### Instructions for the task:
Please format the entries as a Markdown table with the columns Row and Content, starting at the line containing "You are a GUI" and ending at the last line of the entries. Give one numbered row per line, skip blank lines, and leave the pictures out.

### Raw records:
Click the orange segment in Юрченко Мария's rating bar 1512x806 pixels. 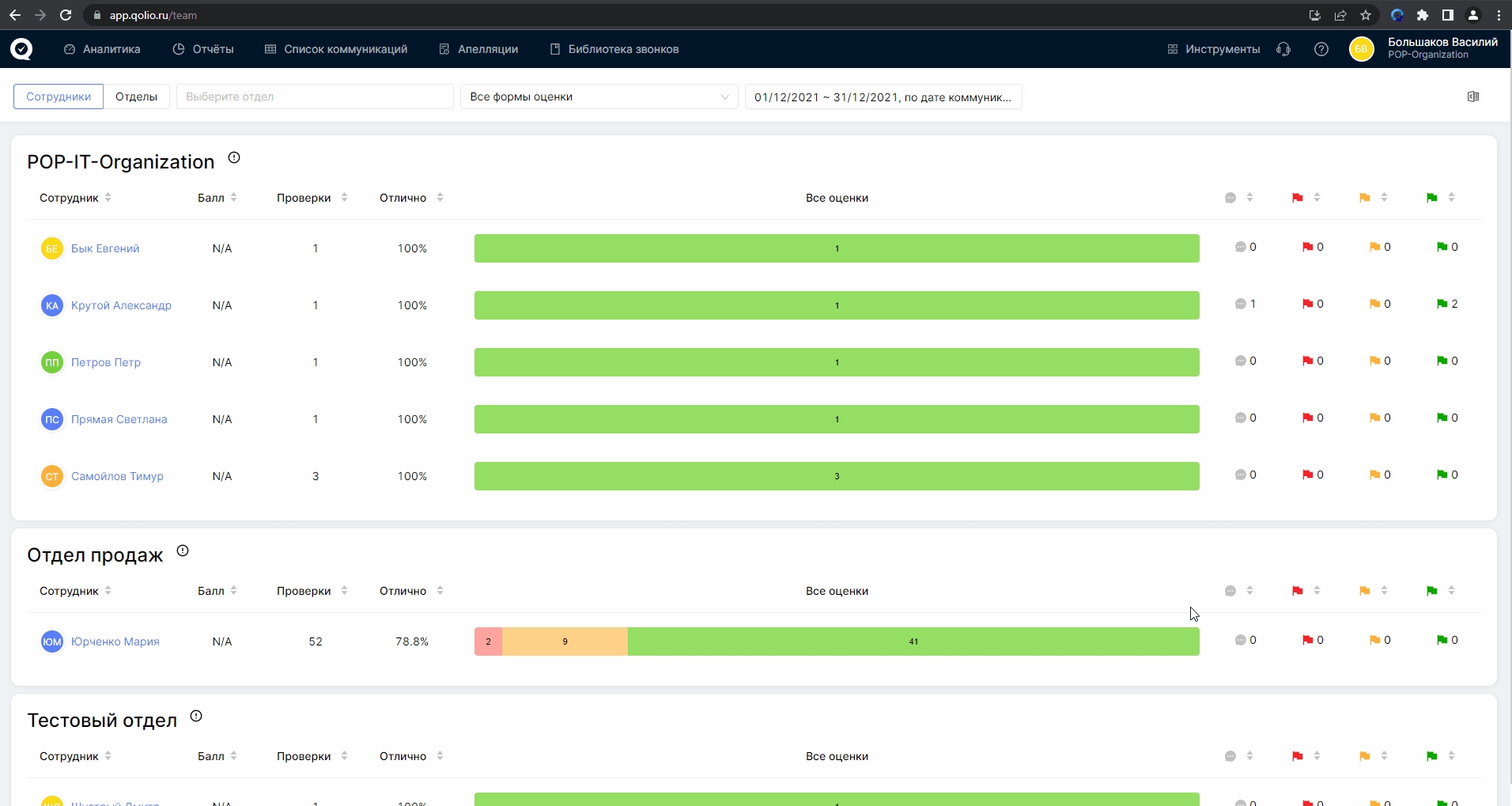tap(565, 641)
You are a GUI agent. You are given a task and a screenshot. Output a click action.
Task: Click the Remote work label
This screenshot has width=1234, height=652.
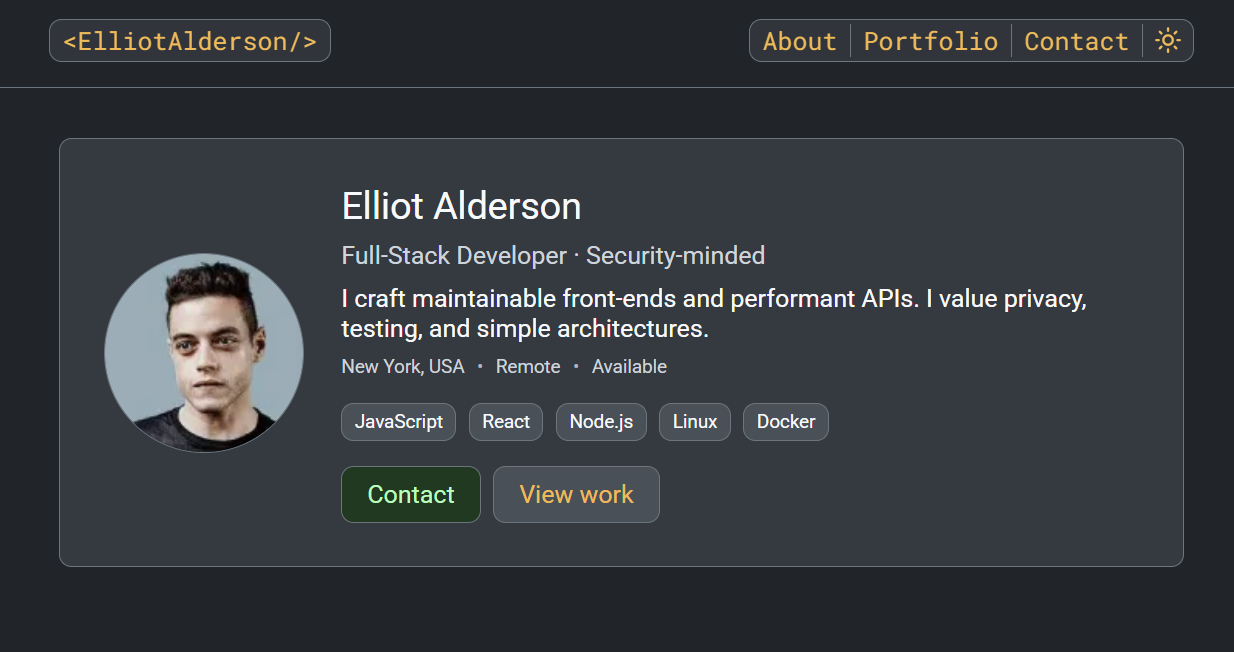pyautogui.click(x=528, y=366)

### Solution:
| Row | Content |
|---|---|
| 1 | You are a GUI agent. You are given a task and a screenshot. Output a click action. |
| 2 | Task: Click the Remote work label |
| 3 | This screenshot has width=1234, height=652. |
| 4 | pyautogui.click(x=528, y=366) |